The October 2017 post closes with a moving statement and call to action to men:

“It would unforgivable to hide the pain I’ve caused women simply because I was afraid that it would reflect poorly on me… Guys, let’s put our egos aside for a second and talk like men: if you think you aren’t a part of the problem, that you’re immune to the problem, or have transcended the problem, then you actually are the problem. Because it’s not a ‘problem’; it’s our society as a whole. Sexual assaults on women are the tide, and the tide is not receding. If we’re going to draw lines in the sand, let’s draw those lines so that they protect women from the men that would assault them, not to protect men from having to confront who we actually are. TL: DR; If virtually every woman that you know has been assaulted, harassed or has been a survivor of harassment, how many of the men that you know do you think have assaulted or harassed women?

What if the real answer is #AllOfUs?

Because, yes, #MeToo

When I read the words of our viral writer, I’m not hearing a voice of defeat. I’m not picking up an attitude of failure. I’m seeing a man who recognizes there are deeply-rooted societal wrongs that need to be righted, and I’m seeing someone who’s acknowledging a huge barrier in the road to justice. But a snag in the road doesn’t equate to hopelessness. On the contrary, this man’s writing has given me a renewed sense of hope. Because by shining a light on the pothole in the road, we stand a chance at pulling those out who have fallen in, and carrying on — this time, across solid ground.

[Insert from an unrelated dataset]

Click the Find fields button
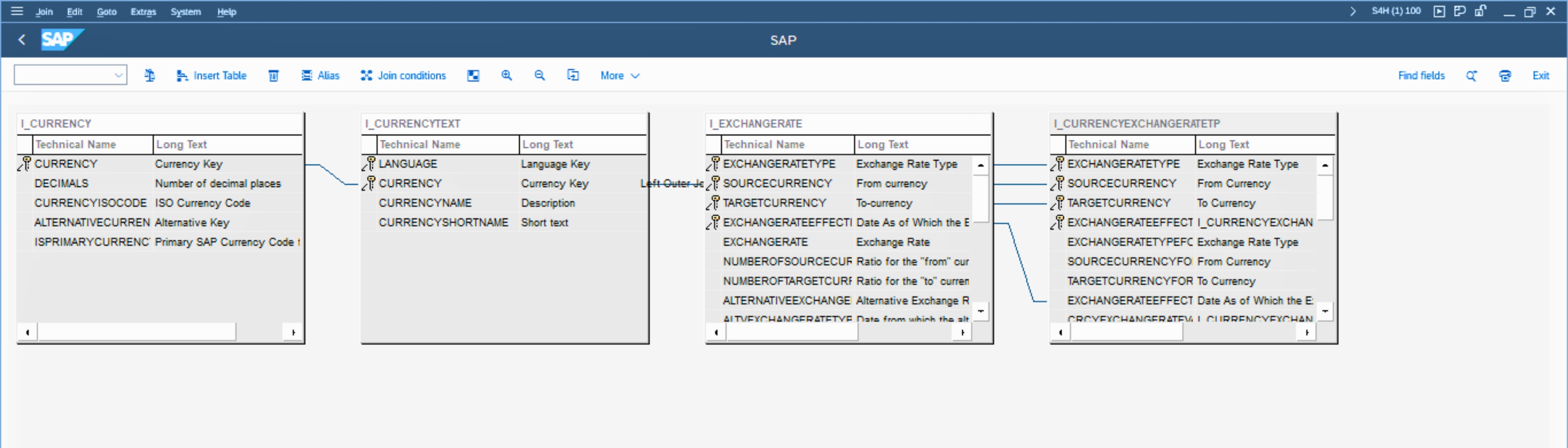The width and height of the screenshot is (1568, 448). pos(1421,75)
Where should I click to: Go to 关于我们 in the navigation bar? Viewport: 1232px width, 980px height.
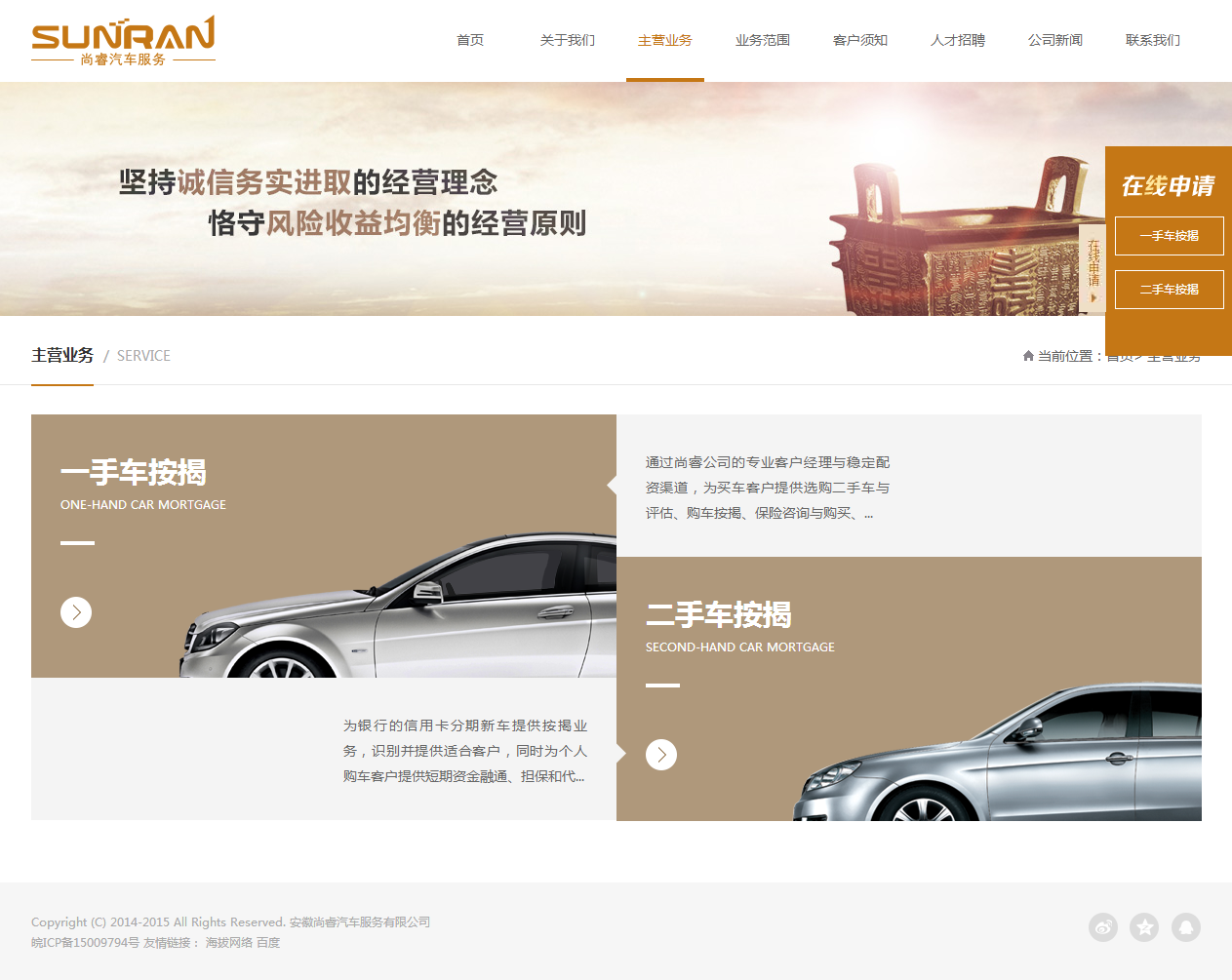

If #MeToo was not the beginning of the revolution women have been waiting for, how can we fix it? For me, the answer is to remember what history has taught me: that those who keep fighting against all odds are the ones who win. #MeToo gave me the courage to find my voice, and to those who once benefitted from my silence — who think that maintaining their dominance is as simple as gaslighting and smearing me back into obedience — I’ve got news for you.

My quiet days of submission are over. My disobedience to patriarchal society is here to stay.